Scientific classification
- Kingdom: Animalia
- Phylum: Chordata
- Class: Actinopterygii
- Order: Acanthuriformes
- Family: Priacanthidae
- Genus: Priacanthus
- Species: P. blochii
- Binomial name: Priacanthus blochii Bleeker, 1853

= Priacanthus blochii =

- Authority: Bleeker, 1853
- Conservation status: LC

Species of fish

Priacanthus blochii, the paeony bulleye, is a species of marine ray finned fish, a bigeye in the family Priacanthidae. Other common names for this species include Bloch's bigeye, blotched bigeye, glass-eye bigeye, shortfin bigeye, silver big-eye and goggle eye.

==Description==
Priacanthus blochii has a red body and is commonly 40 cm in length. The lateral line has a line of approximately 15 dark spots. Both the pelvic and median fins are a dusky red colour. At the base of the first 3 pelvic rays, a black spot is present. It can change colour as its mood changes.

==Distribution==
Priacanthus blochii occurs in the waters of southern Africa to French Polynesia. It is found as far south as Australia and north to the southern waters of Japan. It has also been recorded around Easter Island and as well as in the Red Sea.

==Habitat==
Priacanthus blochii is found at depths of 8 to 250 metres in caves or under ledges and inhabits lagoons and seaward reefs. It is frequently found in silty areas. The species is normally encountered as solitary fish or in small groups.

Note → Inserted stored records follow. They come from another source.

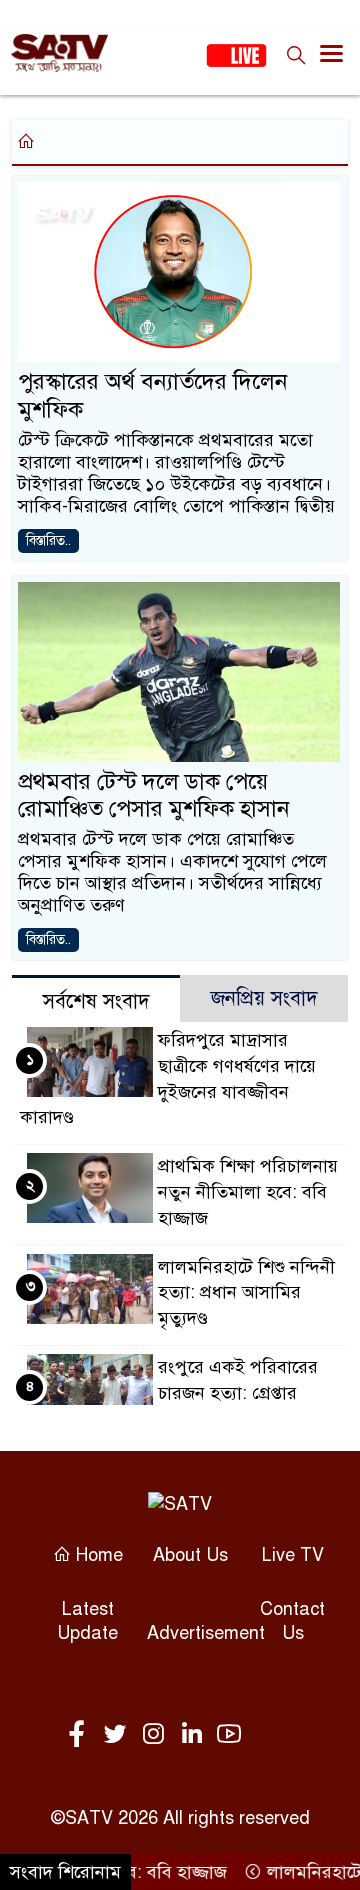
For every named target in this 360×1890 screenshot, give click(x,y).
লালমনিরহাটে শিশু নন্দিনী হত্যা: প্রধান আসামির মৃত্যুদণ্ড (246, 1293)
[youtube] (229, 1735)
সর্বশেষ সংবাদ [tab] (96, 1001)
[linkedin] (195, 1735)
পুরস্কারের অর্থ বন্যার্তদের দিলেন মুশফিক (153, 395)
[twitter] (119, 1735)
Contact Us (292, 1621)
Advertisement (206, 1633)
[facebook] (81, 1735)
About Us (190, 1555)
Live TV (293, 1555)
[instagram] (157, 1735)
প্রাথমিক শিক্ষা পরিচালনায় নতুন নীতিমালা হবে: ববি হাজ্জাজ (248, 1192)
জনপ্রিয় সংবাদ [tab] (264, 998)
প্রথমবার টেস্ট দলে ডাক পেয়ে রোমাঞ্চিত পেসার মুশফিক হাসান (154, 795)
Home (97, 1555)
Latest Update (87, 1621)
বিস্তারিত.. (48, 540)
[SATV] (180, 1503)
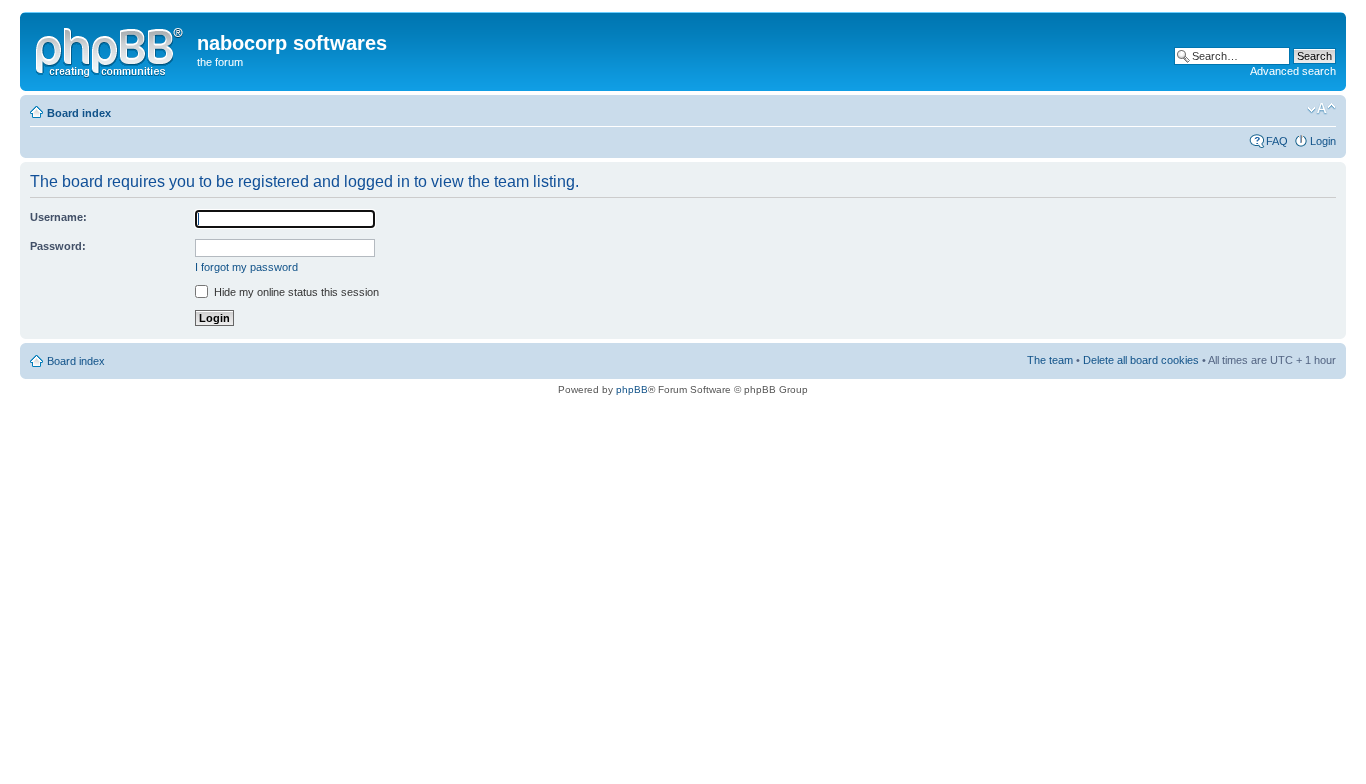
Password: (58, 246)
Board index (79, 113)
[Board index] (111, 49)
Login (1323, 141)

==Species description and etymology==
Priacanthus blochii was first formally described in 1853 by the Dutch ichthyologist and herpetologist Pieter Bleeker (1819–1874) with the type localities given as Jakarta, Indonesia, Java Sea, eastern Indian Ocean; Sibogha, western Sumatra, Indonesia, eastern Indian Ocean; Ambon Bay, Ambon Island, Molucca Islands, Indonesia. The German zoologist Marcus Elieser Bloch (1723–1799) is mentioned in Bleeker's description several times and it is likely that the specific name honours Bloch.